Now that the human cost of the drought-induced famine is clear and the “shock factor” has been exhausted, Muriu says that journalists need to ask different kinds of questions: Could the famine have been prevented? And if so, what lessons can be learned for the future?
Lack of rain may be the immediate cause, but it is only part of the food crisis. Semhar Araia, who works in the Horn of Africa for Oxfam, explains that for an area so chronically plagued by an unpredictable climate “droughts are inevitable, but famine is preventable.” Other charitable aid organisations such as the Canadian Hunger Foundation agree.
Oxfam began to worry about an impending disaster as far back as November 2010, when their early warning systems for rainwater, crop harvests, and cattle health showed a declining situation.
By December, Muriu says, “we knew things were worsening at a disturbing rate.” By the following May, adults in the region were down to one meal a day.
Despite all the signs of a looming crisis, there was no response. Media attention was minimal and the international community remained silent, according to Muriu.
What went so wrong? A large part of the problem is the political atmosphere of the region. Western countries are not able give aid until a state of emergency is declared. African governments are keen to avoid such a declaration for fear of harming international trade.
Muriu adds, “the media is not interested in the absence of a declaration” of a state of emergency.
Lack of media attention to the early stages of a food crisis means that the “international community’s response comes too late,” she says.
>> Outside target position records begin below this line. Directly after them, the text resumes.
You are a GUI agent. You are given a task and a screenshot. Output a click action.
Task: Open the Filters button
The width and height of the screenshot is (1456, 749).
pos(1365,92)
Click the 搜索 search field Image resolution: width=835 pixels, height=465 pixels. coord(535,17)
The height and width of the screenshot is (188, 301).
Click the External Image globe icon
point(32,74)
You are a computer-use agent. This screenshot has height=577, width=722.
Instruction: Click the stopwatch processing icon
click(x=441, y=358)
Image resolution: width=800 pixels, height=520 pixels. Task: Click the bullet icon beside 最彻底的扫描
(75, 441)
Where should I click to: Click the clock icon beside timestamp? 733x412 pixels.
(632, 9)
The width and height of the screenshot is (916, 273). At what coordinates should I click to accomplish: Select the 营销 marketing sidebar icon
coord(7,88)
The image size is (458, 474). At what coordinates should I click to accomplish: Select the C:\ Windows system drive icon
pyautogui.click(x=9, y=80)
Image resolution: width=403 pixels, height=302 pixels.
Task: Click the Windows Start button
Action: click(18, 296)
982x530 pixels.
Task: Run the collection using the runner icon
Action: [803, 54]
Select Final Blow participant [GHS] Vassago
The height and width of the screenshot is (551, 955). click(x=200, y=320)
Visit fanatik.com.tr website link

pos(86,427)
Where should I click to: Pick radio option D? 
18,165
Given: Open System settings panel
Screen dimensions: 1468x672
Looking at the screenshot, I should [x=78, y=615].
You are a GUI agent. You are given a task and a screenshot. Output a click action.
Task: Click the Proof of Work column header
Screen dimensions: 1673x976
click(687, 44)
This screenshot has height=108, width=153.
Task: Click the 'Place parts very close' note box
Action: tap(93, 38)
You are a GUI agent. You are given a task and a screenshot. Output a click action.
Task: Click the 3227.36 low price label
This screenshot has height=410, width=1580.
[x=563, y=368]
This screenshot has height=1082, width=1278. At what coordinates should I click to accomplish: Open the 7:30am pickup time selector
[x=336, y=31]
And yet these precursor stages are important enough to compound the issue of a drought into a crisis of epic proportions.
According to the United Nations, since early September of 2011, another three million people have been pushed to the brink of starvation by unstable governments and rising food costs in Ethiopia, Somalia and other neighboring states.
To overcome the most damaging obstacle of reluctant African governments, Oxfam America hopes to convince them that it is a more economically sound policy to accept and correct the problem rather than sweep it under the rug.